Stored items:
◇ ◇ ◇ ◇ ◇
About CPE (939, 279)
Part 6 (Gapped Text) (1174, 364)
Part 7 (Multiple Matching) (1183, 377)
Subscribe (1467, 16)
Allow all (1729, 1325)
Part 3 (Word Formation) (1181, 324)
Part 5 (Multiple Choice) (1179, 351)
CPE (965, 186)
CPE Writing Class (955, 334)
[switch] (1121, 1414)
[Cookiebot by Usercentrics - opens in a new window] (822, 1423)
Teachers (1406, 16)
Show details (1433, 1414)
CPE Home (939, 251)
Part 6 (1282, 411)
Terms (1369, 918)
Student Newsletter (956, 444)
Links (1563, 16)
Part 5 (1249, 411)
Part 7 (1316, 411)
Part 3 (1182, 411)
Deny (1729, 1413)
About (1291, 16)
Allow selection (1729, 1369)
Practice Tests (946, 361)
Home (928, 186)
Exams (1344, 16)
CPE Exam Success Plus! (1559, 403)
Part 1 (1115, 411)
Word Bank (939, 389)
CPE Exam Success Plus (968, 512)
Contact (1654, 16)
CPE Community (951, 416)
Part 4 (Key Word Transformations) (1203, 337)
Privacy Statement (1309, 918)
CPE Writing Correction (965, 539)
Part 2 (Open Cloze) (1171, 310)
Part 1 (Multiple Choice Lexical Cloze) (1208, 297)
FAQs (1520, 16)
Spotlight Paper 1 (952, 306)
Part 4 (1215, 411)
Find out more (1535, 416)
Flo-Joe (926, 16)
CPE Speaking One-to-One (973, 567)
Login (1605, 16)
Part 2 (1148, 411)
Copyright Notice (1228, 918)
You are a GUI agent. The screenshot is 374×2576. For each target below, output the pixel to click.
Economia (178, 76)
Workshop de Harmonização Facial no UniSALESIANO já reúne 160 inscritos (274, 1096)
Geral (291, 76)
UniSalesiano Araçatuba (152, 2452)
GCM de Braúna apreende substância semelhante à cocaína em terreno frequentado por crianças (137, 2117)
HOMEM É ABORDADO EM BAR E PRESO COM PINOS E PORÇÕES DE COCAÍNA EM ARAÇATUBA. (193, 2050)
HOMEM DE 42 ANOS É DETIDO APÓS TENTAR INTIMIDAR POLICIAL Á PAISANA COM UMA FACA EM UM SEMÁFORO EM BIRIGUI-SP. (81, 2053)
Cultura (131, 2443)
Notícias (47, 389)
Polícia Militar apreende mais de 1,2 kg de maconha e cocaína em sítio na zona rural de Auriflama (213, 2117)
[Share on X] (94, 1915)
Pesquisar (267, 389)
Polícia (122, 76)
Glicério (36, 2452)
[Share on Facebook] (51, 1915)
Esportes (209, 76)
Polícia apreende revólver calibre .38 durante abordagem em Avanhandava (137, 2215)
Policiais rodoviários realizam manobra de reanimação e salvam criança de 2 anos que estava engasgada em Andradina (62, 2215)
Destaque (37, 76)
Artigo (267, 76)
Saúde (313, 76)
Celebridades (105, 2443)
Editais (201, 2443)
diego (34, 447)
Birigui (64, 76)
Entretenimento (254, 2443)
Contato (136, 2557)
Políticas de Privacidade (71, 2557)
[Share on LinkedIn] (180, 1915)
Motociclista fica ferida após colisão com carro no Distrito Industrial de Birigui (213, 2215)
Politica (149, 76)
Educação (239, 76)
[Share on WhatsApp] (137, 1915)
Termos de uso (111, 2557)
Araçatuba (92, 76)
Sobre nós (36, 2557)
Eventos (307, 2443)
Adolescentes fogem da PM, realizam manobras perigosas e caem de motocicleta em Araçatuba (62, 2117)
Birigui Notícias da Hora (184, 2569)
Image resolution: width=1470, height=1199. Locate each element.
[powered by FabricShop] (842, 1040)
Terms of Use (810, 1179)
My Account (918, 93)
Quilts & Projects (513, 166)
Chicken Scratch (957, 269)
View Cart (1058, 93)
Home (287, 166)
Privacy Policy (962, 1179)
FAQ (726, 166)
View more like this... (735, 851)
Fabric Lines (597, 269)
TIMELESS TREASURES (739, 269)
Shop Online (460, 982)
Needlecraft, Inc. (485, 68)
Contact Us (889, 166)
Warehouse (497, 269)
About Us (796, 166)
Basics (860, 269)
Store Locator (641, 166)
◇ ◇ ◇ ◇ ◇
- TASK PROMPT -
Each record above, in full: retype it verbatim.

- SOLUTION -
About CPE (939, 279)
Part 6 (Gapped Text) (1174, 364)
Part 7 (Multiple Matching) (1183, 377)
Subscribe (1467, 16)
Allow all (1729, 1325)
Part 3 (Word Formation) (1181, 324)
Part 5 (Multiple Choice) (1179, 351)
CPE (965, 186)
CPE Writing Class (955, 334)
[switch] (1121, 1414)
[Cookiebot by Usercentrics - opens in a new window] (822, 1423)
Teachers (1406, 16)
Show details (1433, 1414)
CPE Home (939, 251)
Part 6 (1282, 411)
Terms (1369, 918)
Student Newsletter (956, 444)
Links (1563, 16)
Part 5 (1249, 411)
Part 7 (1316, 411)
Part 3 (1182, 411)
Deny (1729, 1413)
About (1291, 16)
Allow selection (1729, 1369)
Practice Tests (946, 361)
Home (928, 186)
Exams (1344, 16)
CPE Exam Success Plus! (1559, 403)
Part 1 (1115, 411)
Word Bank (939, 389)
CPE Exam Success Plus (968, 512)
Contact (1654, 16)
CPE Community (951, 416)
Part 4 (Key Word Transformations) (1203, 337)
Privacy Statement (1309, 918)
CPE Writing Correction (965, 539)
Part 2 (Open Cloze) (1171, 310)
Part 1 (Multiple Choice Lexical Cloze) (1208, 297)
FAQs (1520, 16)
Spotlight Paper 1 (952, 306)
Part 4 (1215, 411)
Find out more (1535, 416)
Flo-Joe (926, 16)
CPE Speaking One-to-One (973, 567)
Login (1605, 16)
Part 2 (1148, 411)
Copyright Notice (1228, 918)
You are a GUI agent. The screenshot is 374×2576. For each target below, output the pixel to click.
Economia (178, 76)
Workshop de Harmonização Facial no UniSALESIANO já reúne 160 inscritos (274, 1096)
Geral (291, 76)
UniSalesiano Araçatuba (152, 2452)
GCM de Braúna apreende substância semelhante à cocaína em terreno frequentado por crianças (137, 2117)
HOMEM É ABORDADO EM BAR E PRESO COM PINOS E PORÇÕES DE COCAÍNA EM ARAÇATUBA. (193, 2050)
HOMEM DE 42 ANOS É DETIDO APÓS TENTAR INTIMIDAR POLICIAL Á PAISANA COM UMA FACA EM UM SEMÁFORO EM BIRIGUI-SP. (81, 2053)
Cultura (131, 2443)
Notícias (47, 389)
Polícia Militar apreende mais de 1,2 kg de maconha e cocaína em sítio na zona rural de Auriflama (213, 2117)
[Share on X] (94, 1915)
Pesquisar (267, 389)
Polícia (122, 76)
Glicério (36, 2452)
[Share on Facebook] (51, 1915)
Esportes (209, 76)
Polícia apreende revólver calibre .38 durante abordagem em Avanhandava (137, 2215)
Policiais rodoviários realizam manobra de reanimação e salvam criança de 2 anos que estava engasgada em Andradina (62, 2215)
Destaque (37, 76)
Artigo (267, 76)
Saúde (313, 76)
Celebridades (105, 2443)
Editais (201, 2443)
diego (34, 447)
Birigui (64, 76)
Entretenimento (254, 2443)
Contato (136, 2557)
Políticas de Privacidade (71, 2557)
[Share on LinkedIn] (180, 1915)
Motociclista fica ferida após colisão com carro no Distrito Industrial de Birigui (213, 2215)
Politica (149, 76)
Educação (239, 76)
[Share on WhatsApp] (137, 1915)
Termos de uso (111, 2557)
Araçatuba (92, 76)
Sobre nós (36, 2557)
Eventos (307, 2443)
Adolescentes fogem da PM, realizam manobras perigosas e caem de motocicleta em Araçatuba (62, 2117)
Birigui Notícias da Hora (184, 2569)
Image resolution: width=1470, height=1199. Locate each element.
[powered by FabricShop] (842, 1040)
Terms of Use (810, 1179)
My Account (918, 93)
Quilts & Projects (513, 166)
Chicken Scratch (957, 269)
View Cart (1058, 93)
Home (287, 166)
Privacy Policy (962, 1179)
FAQ (726, 166)
View more like this... (735, 851)
Fabric Lines (597, 269)
TIMELESS TREASURES (739, 269)
Shop Online (460, 982)
Needlecraft, Inc. (485, 68)
Contact Us (889, 166)
Warehouse (497, 269)
About Us (796, 166)
Basics (860, 269)
Store Locator (641, 166)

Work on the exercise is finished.